If I were to put the sub-text of almost every event at the UN Summit on Sustainable Development* into a hashtag, it would be: #SoNowWhat?
That’s a natural question for many from civil society, think-tanks, foundations, or UN agencies who, like me, have spent the last 2-5 years working on the Sustainable Development Goals* (SDGs) or ‘2030 Agenda’ or ‘Global Goals’ (it’s hard to keep up with the changes in nomenclature). Personally, I’m feeling that combination of relief, pride, and remorse that comes with having committed to something big – like buying a house.
So the question of ‘well, now what do we focus on?’ is to be expected as we grapple with what this huge, transformative agreement really means.
Turning words into actions
An immediate answer is ‘global-level indicators.’ Much more work needs to be done by March 2016 to ensure the metrics for implementation are transformative and rights-based*. Beyond that, we have a vision for what the world should look like in 2030 but no clear long-term plans on how to get there. At the moment, the SDGs are words on paper that need energy, evidence, and political will to become actions at the local and national levels that will enable people and the planet to thrive.
There was no consensus at the myriad of events around the UN Summit on how this gets done. But here are some highlights that jumped out:
- Map out where national action plans, policies, laws, and strategies are already aligned with SDG targets. Colombia was profiled time and again as the leader in this approach. Simón Gaviria Muñoz, the Director of the National Planning Department in Colombia, spoke at 3 events I attended.

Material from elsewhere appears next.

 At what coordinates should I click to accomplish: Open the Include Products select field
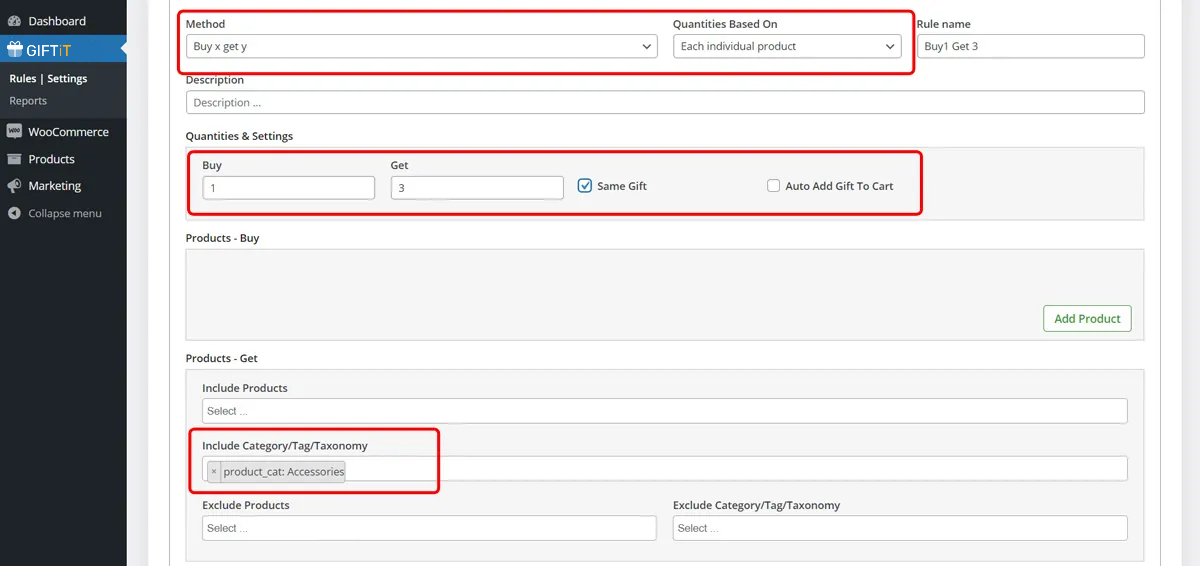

He noted that the majority of the 169 SDG targets were already part of their government plans, while 30 or so depended on international action rather than national action alone, and a remaining handful would be very difficult to measure. Mapping targets against existing plans is key for governments, but also crucial for civil society actors looking to focus their advocacy and to ensure no goal or target is left behind in implementation.
- The SDGs are another strong tool in civil society’s advocacy toolbox. This approach to advocacy on SDG implementation is one we’ve been thinking about at Plan International for some time. So it was great to hear Danny Sriskandarajah, the Secretary-General of Civicus*, sharing this exact message with a group from civil society. Almost all of the issues in the SDGs are already being advocated for by civil society; for many, the content of the SDGs won’t affect what we advocate for so much as how we advocate for it, including by ensuring northern governments and actors fulfil commitments at home as well as abroad and by ensuring we’re truly reaching those most left behind. For local and national civil society, the SDGs should be seen as a tool for advocacy – an agreement that our governments have openly promised to deliver and for which we can collectively demand action.
- Integrate SDG implementation into existing international initiatives. The Open Government Partnership (OGP) gave a great example of this – the countries on their steering committee have committed* to integrating the targets within Goal 16 on peaceful and inclusive societies into their OGP Action Plans and the work of the OGP overall. It’s a no-brainer to try to identify where we can improve and amplify the work we’re already doing with the SDGs rather than creating parallel processes and additional bureaucracy. We at Plan International would argue that this goes for accountability as well, for example by aligning SDG monitoring processes with human rights monitoring and accountability mechanisms.
Making the SDGs a reality
This quick summary captures just a part of the many views and ideas shared at the UN Summit amongst civil society, the private sector, governments, and donors on how to implement the SDGs. Many questions remain – one is ‘what are the top 3 learnings from the processes of MDG implementation at the national level and how can these be taken into account for SDG implementation?’ Share any thoughts on this with me on Twitter at @AmandaRrae
Officially, action to implement the SDGs starts on 1 January 2016. The conversation continues to try to answer #SoNowWhat? Plan International, along with many other actors, will be huddling in meeting rooms and via Skype around the globe in the next 100 days to ensure that we are ready to act to make the SDGs reality for our people and our planet.